My medical records have statements like 'it can't hurt that much as he does heavy duty cycling', that was one comment when the consultant was shoving steroids into my shoulder (which didn't work) about would it affect me the next day as I was riding to work, riding to one of Dan_bo's track sessions and two hours on the track, you should have seen her face. :blush: I got a copy given to me by my GP (who is actually really good).

NHS - treatment/GP great. System/waiting/referrals = crap !
 

Tyke

Senior Member
How come all these great private doctors are trained by the N.H.S. work part time for the N.H.S. to do private work which could be done for the N.H.S.and in some cases is done in N.H.S.hospitals as private work.

If we train them to to be the best then we should expect them to be the best when we need them not just when we can afford them.

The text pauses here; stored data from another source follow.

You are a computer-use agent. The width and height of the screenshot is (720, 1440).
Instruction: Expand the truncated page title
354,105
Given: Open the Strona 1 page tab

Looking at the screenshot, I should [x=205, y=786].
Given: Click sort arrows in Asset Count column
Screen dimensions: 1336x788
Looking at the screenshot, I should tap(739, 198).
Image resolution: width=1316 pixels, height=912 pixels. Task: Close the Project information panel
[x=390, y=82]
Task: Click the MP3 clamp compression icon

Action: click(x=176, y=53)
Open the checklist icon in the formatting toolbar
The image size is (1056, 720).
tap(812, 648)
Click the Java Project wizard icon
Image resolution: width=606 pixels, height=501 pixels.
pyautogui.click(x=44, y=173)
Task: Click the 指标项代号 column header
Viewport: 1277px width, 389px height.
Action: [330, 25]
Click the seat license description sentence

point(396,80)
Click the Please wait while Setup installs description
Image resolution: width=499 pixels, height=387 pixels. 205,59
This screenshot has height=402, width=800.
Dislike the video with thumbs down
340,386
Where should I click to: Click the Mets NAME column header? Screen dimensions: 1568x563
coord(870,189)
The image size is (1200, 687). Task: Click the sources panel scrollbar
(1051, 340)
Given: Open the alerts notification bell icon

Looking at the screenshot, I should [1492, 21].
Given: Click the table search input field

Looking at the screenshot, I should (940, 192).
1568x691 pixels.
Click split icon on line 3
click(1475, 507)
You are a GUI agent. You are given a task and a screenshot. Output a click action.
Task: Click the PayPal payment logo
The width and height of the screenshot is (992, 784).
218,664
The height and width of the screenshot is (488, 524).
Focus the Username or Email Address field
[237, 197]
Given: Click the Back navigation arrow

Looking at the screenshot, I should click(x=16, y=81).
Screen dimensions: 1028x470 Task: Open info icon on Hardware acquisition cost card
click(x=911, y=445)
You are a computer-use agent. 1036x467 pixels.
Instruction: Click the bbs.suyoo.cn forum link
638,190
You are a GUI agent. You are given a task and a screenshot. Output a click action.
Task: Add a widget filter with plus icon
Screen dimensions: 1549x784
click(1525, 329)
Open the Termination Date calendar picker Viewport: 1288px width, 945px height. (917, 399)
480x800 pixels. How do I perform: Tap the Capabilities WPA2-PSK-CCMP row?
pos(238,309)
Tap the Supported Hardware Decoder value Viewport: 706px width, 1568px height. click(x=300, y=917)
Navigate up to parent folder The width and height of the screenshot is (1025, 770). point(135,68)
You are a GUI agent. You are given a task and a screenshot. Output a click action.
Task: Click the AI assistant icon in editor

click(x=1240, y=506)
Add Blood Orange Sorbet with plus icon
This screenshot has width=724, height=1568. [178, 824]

Support the FREE N.H.S. at point of need as it was meant to be 65 years ago when started the private patients still expect it when things go wrong.
 

Andrew_P

In between here and there
I think the NHS should and could be means tested, those earning above a certain figure should have to top up with Private Health care, but still be able to use the NHS.

My Wife suffered with bone to bone arthritis in her left hip for three years, 2.5 years she was treated with Physio to the knee as all the pain reffered to there in the last 6 months she was in Agony couldn't even lay in bed, I paid for some private clinic to X-Ray and treat, they like the NHS X-Rayed the knee and it only showed mild signs hence the NHS would only offer Physio, then they X-Rayed the left hip which the NHS should have done as it is fairly common for hip pain to refer to the knee, and there it was bone to bone.

She got reffered and luckly we live near the EPOC centre of excellence joint replacement centre and her treatment and end result where fantastic. Sop god bless the NHS for that.